> [YOUR ASSIGNMENT]: The word "below" occurs in some lines of the data. Return each such line.

(Records from a data collection)
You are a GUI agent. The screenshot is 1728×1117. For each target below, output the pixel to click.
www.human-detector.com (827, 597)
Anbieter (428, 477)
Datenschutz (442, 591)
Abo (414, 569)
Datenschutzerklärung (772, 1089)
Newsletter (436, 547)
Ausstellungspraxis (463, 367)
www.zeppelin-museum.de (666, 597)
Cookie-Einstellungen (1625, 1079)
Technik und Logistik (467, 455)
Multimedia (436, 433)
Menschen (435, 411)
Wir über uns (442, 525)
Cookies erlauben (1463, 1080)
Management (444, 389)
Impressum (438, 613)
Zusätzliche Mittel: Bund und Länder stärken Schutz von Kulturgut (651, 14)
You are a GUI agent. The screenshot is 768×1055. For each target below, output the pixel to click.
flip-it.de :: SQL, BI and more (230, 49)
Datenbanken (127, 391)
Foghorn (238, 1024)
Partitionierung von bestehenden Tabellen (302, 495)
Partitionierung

> [FINISHED EXERCISE]:
You are a GUI agent. The screenshot is 1728×1117. For each target below, output the pixel to click.
You are a GUI agent. The screenshot is 768×1055. For each target below, output the pixel to click.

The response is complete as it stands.